### Given request
Return, word for word, the passage of the panel write-up from "The question became, how" up to and including "be discussed today.".

[begin Reading text]

Our moderator is Jeff Ferguson, SES Advisory Board & Senior Director, Online Marketing, Local.com. Our speakers are:

  • Thomas Bindl, Founder & CEO, Refined Labs GmbH
  • James Colborn, Director, Microsoft Advertising, Microsoft
  • Aiko Yoshikawa, Sr. Product Manager, Convergence, Yahoo! Advertising Products Group
  • Leigh McMillan, Senior Vice President & General Manager, Marchex Call Analytics
  • Niraj Shah, Product Manager, Marin Software

Jeff welcomes the crowd after a nice outdoor lunch. He congratulates us for making it to these last-day sessions. Word. Jeff can remember a time when the biggest metric was hits. Then it was click-through rates. It finally got to a point where you could determine revenue — what a revelation! That was information you couldn’t get from other channels. As programs became more complex, the realization occurred that credit might be attributed to other channels.

The question became, how do you determine attribution? The first man in and the last man in is probably too simple. And what if you’ve got more than one thing to do on your site? All of these things need to be assigned to the right place, lest you cut something that’s not working. That’s the heart of the matter that will be discussed today.

[end Reading text]
[begin Recorded information]

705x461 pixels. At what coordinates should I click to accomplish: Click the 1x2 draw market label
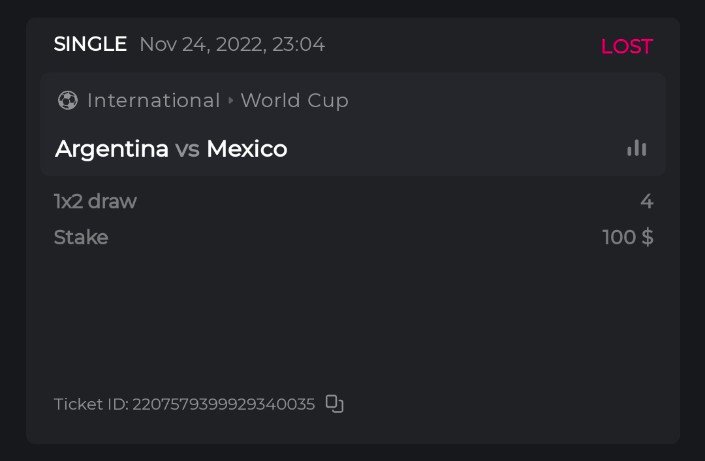tap(95, 201)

[end Recorded information]

### Result of the exercise
The question became, how do you determine attribution? The first man in and the last man in is probably too simple. And what if you’ve got more than one thing to do on your site? All of these things need to be assigned to the right place, lest you cut something that’s not working. That’s the heart of the matter that will be discussed today.